We need to talk about the fight between Draymond Green and Jordan Poole.
Let’s get two things out of the way- violence is rarely ever the answer for solving problems, but not all violence is created equal.
The word violence has become an all encompassing term from everything from military aggression to just not speaking up about an issue.
Silence is violence? Really?
In sports, you’re taught that in order to be successful you have to be aggressive. You’re told you’re going out there into battle. As an NFL Tight End, I had to “fight” for my spot and “dominate” my assignment off the line of scrimmage. All of this involved some kind of violence or violent imagery.
I went through plenty of training camps, and the purpose of those camps was to get everyone on the same page through competition, and to establish a pecking order. I saw my share of physical altercations, and participated in a few myself.
For the most part, if your purpose in challenging someone is to uphold a standard, or establish a personal boundary, once the conflict is over, two men that are out from under the influence of surging testosterone are going to find a way to re-establish a connection and find common ground.
It’s hard to explain unless you’ve experienced the phenomenon, but as a man, sometimes what it takes to get on the same page is to eat a punch, or serve one up yourself.
Andre Iguoadala took to Twitter and explained that what happened between Draymond Green and Jordan Poole was family business. Chris Haynes reported that Poole’s behavior has changed as his payday nears, and that’s a believable situation I’ve seen unfold in person time and time again.
We all know Michael Jordan punched Steve Kerr, and believe it or not, Shaq tried to fight Scott Skiles. As long as it’s a situation where the players involved are able to come together, talk it out, humble themselves, and extend forgiveness, the Golden State Warriors might be better for having this conflict play out publicly instead of simmering in the background until one or both players requests a change of scenery.
And the latter is a real possibility- just ask Kevin Durant.
To reiterate, I’m not defending violence.
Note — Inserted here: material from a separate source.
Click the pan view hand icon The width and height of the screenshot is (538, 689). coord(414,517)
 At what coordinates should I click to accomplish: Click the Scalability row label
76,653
I’m endorsing the process of reconciliation, and the simple fact is you can’t have reconciliation without conflict.
If Draymond Green had a history of sucker punching players, or if this wasn’t reported to be a “chest-to-chest” conflict, I might be singing a different tune.
But as it stands, a four-time NBA champion with four All-Star selections and seven NBA All-Defensive team awards punched a 23-year-old role player that has shown flashes that he could be a future star when both players were face-to-face, talking trash.
Draymond Green has an opportunity to humble himself here, while Jordan Poole has an opportunity to push his ego to the side and move forward.
If both those things happen, and it helps re-focus this team, which in turn helps re-establish the Warriors dynasty… violence won’t be the catalyst, but reconciliation of violence will be.
Let that sink in.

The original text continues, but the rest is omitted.